In 2004 Strang and Persson suggested the Delaunay mesh generation algorithm in implicit domains with smooth boundary based on the self-organization of elastic network, where each Delaunay edge is treated as a strut. Implicit domains in the algorithm are defined by the signed distance functions. Repulsive forces were suggested which allow to distribute mesh vertices according to prescribed size function. The Delaunay property is restored after each elastic relaxation step. This algorithm was generalized in Garanzha, Kudryavtseva, 2012 for the case of domains defined as zero levels of piecewise-smooth functions using edge sharpener suggested by Belyaev, Ohtake, 2002. In this paper we present variational version of self-organization algorithm. Suggested elastic potential is combination of repulsion potential and sharpening potential which acts on boundary edges and serves to minimize deviation of cell boundary normals from direction of gradient of implicit function which allows to approximate sharp edges on the boundary as polylines made from mesh edges without their predefinition. Numerical experiments demonstrated that Belyaev–Ohtake edge sharpener based on alignment of boundary cell normals becomes unstable when implicit function strongly deviates from the signed distance function. Stable version of sharpener is suggested and verified by numerical tests. When surface near sharp edge is highly curved sharpener based on alignment of normals fails to place vertices precisely on the sharp edge.

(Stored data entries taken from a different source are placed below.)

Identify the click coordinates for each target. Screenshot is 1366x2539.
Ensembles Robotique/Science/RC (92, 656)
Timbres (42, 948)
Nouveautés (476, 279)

To this end we apply special sharp edge attraction procedure. While theoretical foundations are not available numerical evidence shows that Delaunay meshes can be constructed for domains with very acute and curved sharp boundary edges. As soon as domain boundary is recovered cell shape deformation terms are added to the elastic potential and subsequent iterations allow to eliminate slivers without deterioration of approximation of sharp edges.